_What needs to be done_
Type the entries out once more. Match them exactly.

_Input material_
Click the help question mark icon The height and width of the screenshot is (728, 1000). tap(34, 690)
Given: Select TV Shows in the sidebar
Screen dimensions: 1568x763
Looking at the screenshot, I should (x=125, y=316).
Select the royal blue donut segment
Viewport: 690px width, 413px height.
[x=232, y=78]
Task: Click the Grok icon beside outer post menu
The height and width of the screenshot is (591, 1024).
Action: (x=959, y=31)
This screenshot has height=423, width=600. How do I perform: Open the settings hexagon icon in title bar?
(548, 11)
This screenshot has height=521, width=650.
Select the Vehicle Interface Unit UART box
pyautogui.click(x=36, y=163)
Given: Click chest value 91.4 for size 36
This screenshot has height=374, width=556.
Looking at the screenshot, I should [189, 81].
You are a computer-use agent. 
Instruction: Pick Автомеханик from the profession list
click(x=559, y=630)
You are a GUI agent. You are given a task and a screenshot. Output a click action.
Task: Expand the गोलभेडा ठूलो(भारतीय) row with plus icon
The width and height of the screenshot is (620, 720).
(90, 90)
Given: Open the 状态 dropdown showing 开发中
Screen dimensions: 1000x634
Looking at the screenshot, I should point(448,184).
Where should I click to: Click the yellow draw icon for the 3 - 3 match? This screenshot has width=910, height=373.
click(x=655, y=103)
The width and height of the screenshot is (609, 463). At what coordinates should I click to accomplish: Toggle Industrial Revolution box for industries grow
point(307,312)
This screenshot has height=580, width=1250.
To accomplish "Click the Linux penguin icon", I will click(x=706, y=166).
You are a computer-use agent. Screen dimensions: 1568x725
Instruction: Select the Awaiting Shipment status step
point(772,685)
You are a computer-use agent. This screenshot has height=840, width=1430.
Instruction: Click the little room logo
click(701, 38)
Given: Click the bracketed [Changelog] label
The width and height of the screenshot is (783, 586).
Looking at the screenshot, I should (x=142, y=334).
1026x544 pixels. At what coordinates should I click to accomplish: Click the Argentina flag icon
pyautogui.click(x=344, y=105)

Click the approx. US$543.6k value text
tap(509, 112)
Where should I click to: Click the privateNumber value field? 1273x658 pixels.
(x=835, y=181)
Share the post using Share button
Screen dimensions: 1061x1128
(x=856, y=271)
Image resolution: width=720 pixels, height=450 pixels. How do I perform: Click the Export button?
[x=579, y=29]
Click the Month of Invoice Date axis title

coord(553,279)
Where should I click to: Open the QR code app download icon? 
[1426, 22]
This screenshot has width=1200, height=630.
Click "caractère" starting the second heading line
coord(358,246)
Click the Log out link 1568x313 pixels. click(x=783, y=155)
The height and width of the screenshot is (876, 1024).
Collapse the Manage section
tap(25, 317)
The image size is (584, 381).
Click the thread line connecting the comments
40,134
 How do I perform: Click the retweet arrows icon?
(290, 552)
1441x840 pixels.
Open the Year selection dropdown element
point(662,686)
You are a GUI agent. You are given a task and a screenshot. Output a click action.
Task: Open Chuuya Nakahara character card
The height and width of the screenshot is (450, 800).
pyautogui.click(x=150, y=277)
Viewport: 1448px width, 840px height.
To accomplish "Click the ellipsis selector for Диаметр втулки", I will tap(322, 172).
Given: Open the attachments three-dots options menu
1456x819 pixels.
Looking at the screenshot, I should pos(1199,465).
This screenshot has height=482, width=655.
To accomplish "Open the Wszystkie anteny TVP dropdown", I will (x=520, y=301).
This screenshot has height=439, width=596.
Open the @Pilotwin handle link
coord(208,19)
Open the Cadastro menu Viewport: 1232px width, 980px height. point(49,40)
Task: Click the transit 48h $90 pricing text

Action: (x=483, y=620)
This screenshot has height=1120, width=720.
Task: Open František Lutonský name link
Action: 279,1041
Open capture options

_Exercise result_
Click the help question mark icon The height and width of the screenshot is (728, 1000). tap(34, 690)
Given: Select TV Shows in the sidebar
Screen dimensions: 1568x763
Looking at the screenshot, I should (x=125, y=316).
Select the royal blue donut segment
Viewport: 690px width, 413px height.
[x=232, y=78]
Task: Click the Grok icon beside outer post menu
The height and width of the screenshot is (591, 1024).
Action: (x=959, y=31)
This screenshot has height=423, width=600. How do I perform: Open the settings hexagon icon in title bar?
(548, 11)
This screenshot has height=521, width=650.
Select the Vehicle Interface Unit UART box
pyautogui.click(x=36, y=163)
Given: Click chest value 91.4 for size 36
This screenshot has height=374, width=556.
Looking at the screenshot, I should [189, 81].
You are a computer-use agent. 
Instruction: Pick Автомеханик from the profession list
click(x=559, y=630)
You are a GUI agent. You are given a task and a screenshot. Output a click action.
Task: Expand the गोलभेडा ठूलो(भारतीय) row with plus icon
The width and height of the screenshot is (620, 720).
(90, 90)
Given: Open the 状态 dropdown showing 开发中
Screen dimensions: 1000x634
Looking at the screenshot, I should point(448,184).
Where should I click to: Click the yellow draw icon for the 3 - 3 match? This screenshot has width=910, height=373.
click(x=655, y=103)
The width and height of the screenshot is (609, 463). At what coordinates should I click to accomplish: Toggle Industrial Revolution box for industries grow
point(307,312)
This screenshot has height=580, width=1250.
To accomplish "Click the Linux penguin icon", I will click(x=706, y=166).
You are a computer-use agent. Screen dimensions: 1568x725
Instruction: Select the Awaiting Shipment status step
point(772,685)
You are a computer-use agent. This screenshot has height=840, width=1430.
Instruction: Click the little room logo
click(701, 38)
Given: Click the bracketed [Changelog] label
The width and height of the screenshot is (783, 586).
Looking at the screenshot, I should (x=142, y=334).
1026x544 pixels. At what coordinates should I click to accomplish: Click the Argentina flag icon
pyautogui.click(x=344, y=105)

Click the approx. US$543.6k value text
tap(509, 112)
Where should I click to: Click the privateNumber value field? 1273x658 pixels.
(x=835, y=181)
Share the post using Share button
Screen dimensions: 1061x1128
(x=856, y=271)
Image resolution: width=720 pixels, height=450 pixels. How do I perform: Click the Export button?
[x=579, y=29]
Click the Month of Invoice Date axis title

coord(553,279)
Where should I click to: Open the QR code app download icon? 
[1426, 22]
This screenshot has width=1200, height=630.
Click "caractère" starting the second heading line
coord(358,246)
Click the Log out link 1568x313 pixels. click(x=783, y=155)
The height and width of the screenshot is (876, 1024).
Collapse the Manage section
tap(25, 317)
The image size is (584, 381).
Click the thread line connecting the comments
40,134
 How do I perform: Click the retweet arrows icon?
(290, 552)
1441x840 pixels.
Open the Year selection dropdown element
point(662,686)
You are a GUI agent. You are given a task and a screenshot. Output a click action.
Task: Open Chuuya Nakahara character card
The height and width of the screenshot is (450, 800).
pyautogui.click(x=150, y=277)
Viewport: 1448px width, 840px height.
To accomplish "Click the ellipsis selector for Диаметр втулки", I will tap(322, 172).
Given: Open the attachments three-dots options menu
1456x819 pixels.
Looking at the screenshot, I should pos(1199,465).
This screenshot has height=482, width=655.
To accomplish "Open the Wszystkie anteny TVP dropdown", I will (x=520, y=301).
This screenshot has height=439, width=596.
Open the @Pilotwin handle link
coord(208,19)
Open the Cadastro menu Viewport: 1232px width, 980px height. point(49,40)
Task: Click the transit 48h $90 pricing text

Action: (x=483, y=620)
This screenshot has height=1120, width=720.
Task: Open František Lutonský name link
Action: 279,1041
Open capture options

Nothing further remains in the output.